Almost three months and thirteen games into the new campaign and Roma capitulated to the Viola in dramatic fashion. Three goals against and three red cards gave credence to ‘unlucky thirteeen’. As the Giollarosso await the visit of the so far unbeaten leaders Juventus, the storm clouds continue to gather.
So if you like your Roma roundup sugar-coated, maybe your gaze should be averted. Despite the fact that anyone with the temerity to criticize ‘new’ Roma risks being labelled a non-believer, we are thirteen games into an unpalatable season and have witnessed sufficient calcio to offer a considered appraisal.
Boiled down to its bare bones, Roma was bought by a well meaning and enthusiastic American beguiled by the eternal city and its love affair with the beautiful game. Despite a distinct unfamiliarity with calcio, Bostonian Thomas Di Bendetto made good on his ‘passione’ and became the first non-Italian owner of a Serie A side.
In the space of a few short months Di Benedetto bankrolled a sweeping raft of changes that contradicted his patent lack of football knowledge. Understandably, out went Vincenzo ‘l’aeroplanino’ Montella, replaced by a coach with no experience of first team management in his native Spain, let alone in Serie A, and particularly the hotbed of a scudetto starved Rome.
Accompanying Luis Enrique came a swarm of imports from disparate European enclaves – and although each individual acquisition bought discernible quality to the Giallorosso ranks, Trigoria was a hub of newness – a complex melting pot of differing nationalities and abilities governed by a manager born of rich heritage, but void of meaningful managerial experience.
In conservative terms, it should come as no surprise that the thirteenth game of Roma’s new epoch proved unlucky.

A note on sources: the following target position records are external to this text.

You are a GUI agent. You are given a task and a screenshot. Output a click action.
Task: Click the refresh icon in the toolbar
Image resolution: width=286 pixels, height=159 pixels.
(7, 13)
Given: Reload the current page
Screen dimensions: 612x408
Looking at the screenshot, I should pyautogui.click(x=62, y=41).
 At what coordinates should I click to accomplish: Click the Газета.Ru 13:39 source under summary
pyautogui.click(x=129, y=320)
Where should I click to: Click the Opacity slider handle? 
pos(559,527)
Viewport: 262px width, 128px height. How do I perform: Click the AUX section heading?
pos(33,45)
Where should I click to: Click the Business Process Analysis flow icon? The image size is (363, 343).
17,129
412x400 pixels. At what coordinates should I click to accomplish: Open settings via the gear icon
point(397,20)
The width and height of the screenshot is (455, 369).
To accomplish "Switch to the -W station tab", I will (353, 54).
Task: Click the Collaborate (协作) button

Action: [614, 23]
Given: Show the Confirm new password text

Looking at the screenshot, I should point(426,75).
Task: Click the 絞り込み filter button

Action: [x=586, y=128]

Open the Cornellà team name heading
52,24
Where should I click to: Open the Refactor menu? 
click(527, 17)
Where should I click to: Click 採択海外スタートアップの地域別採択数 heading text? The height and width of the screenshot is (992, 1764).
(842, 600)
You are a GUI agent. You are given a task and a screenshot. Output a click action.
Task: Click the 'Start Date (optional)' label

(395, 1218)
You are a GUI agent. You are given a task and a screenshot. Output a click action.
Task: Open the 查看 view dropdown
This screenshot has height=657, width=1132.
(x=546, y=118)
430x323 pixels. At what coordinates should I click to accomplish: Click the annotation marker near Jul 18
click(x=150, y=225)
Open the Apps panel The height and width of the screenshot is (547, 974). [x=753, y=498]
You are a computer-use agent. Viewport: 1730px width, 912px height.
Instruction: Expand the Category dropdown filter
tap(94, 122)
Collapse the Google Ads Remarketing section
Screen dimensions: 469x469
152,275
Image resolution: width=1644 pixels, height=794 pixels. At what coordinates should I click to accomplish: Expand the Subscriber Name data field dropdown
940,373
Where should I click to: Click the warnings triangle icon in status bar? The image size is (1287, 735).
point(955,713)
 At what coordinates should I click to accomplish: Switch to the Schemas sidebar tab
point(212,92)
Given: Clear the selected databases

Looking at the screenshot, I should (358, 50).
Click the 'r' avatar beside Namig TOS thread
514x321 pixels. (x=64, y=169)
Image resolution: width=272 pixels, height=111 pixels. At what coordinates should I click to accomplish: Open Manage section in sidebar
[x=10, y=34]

In more callously candid terms, the Fiorentina game was an ill disciplined culmination of a torrid few weeks and a fraught campaign that leaves today’s Roma on the verge of unravelling.
As ungrateful as this may sound, Thomas Di Benedetto’s well meaning benevolence has lacked distinct purpose, strategy and structure – yielding uncomfortable unfamiliarity, and a team some distance from melding into a fully functional squad. Through this unfamiliarity, Luis Enrique has been unable to establish his optimum starting XI with players visibly growing frustrated with either being played out of position (Osvaldo) or generally under-performing (Bojan).
To put this theory into some sort of meaningful, on-field context, of Roma’s thirteen Serie A games this campaign, Roma have dominated ball possession in all but two ties – averaging 59% possession in all games to date. Despite this impressive figure, Roma have scored just fifteen goals compared to AC Milan’s twenty-nine, and the Giallorosso defense has been breached almost three times that of Udinese’s – seventeen to the six conceded by the Zebrette.
Some would argue that such ball retention indicates that Roma are functioning well, but instead, this statistic illustrates the reverse, within context of goals for and against. To enjoy dominance of the ball and not convert this into goals or clean-sheets suggests that Roma lose their way in both offensive and defensive thirds. In other words, Roma’s passing game breaks down in critical areas, clearly suggesting there is some way to go before Roma can be considered ‘a team‘ in the truest sense of the word.
In the last two performances we have seen distinct frustrations – and frustrations have a habit of manifesting into something tangible, such as Osvaldo’s contratemps with Lamela and Bojan’s, post red-card anger in Florence. And sadly, both could be considered a direct consequence of the whole, uncertain dynamic of an inexperienced coach coupled with uncertain players.
So is the answer, as certain factions are advocating, the sacking of Luis Enrique?
The honest answer is no. The worst case scenario for Roma this term is mid-table mediocrity as even a dysfunctional Roma could not follow Sampdoria into Serie B – so the penalty for persisting on this path is a Europe-less season next year – which is likely to a beneficial outcome anyway, if not fiscally ideal.
It needs a full season for Thomas Di Benedetto and Franco Baldini to properly judge the ‘project’, as it is annoyingly referred to. Personally speaking, the enormity of the task to rebuild Roma will eventually prove too great for Luis Enrique – not to say he is inadequate as a coach, just that the scale and many complexities of lifting Roma to a scudetto from such a raw state demands a certain something that is beyond Enrique at this stage of his managerial career.
For now, the very least Roma can do is allow Enrique this season to properly cut his managerial teeth, and if he is to leave, he can do so having been afforded ample opportunity to learn about his own limitations and abilities. Genuinely, this is not Roma’s season to challenge – and a year spent assessing the squad won’t hurt – nor will keeping with the Spaniard.
It won’t happen, not peacefully at least, but tifosi should let go of this season – allow Thomas Di Benedetto identify the flaws in trying to literally throw together a squad and use the season as means to learn for the long haul. Ultimately, for Roma to be considered earnest title challengers they may well need to be governed by a degree of experience and discipline – and it just so happens that in the summer of 2012 a candidate of such impeccable repute will become available – until then however let us ride out the storm and see what gives.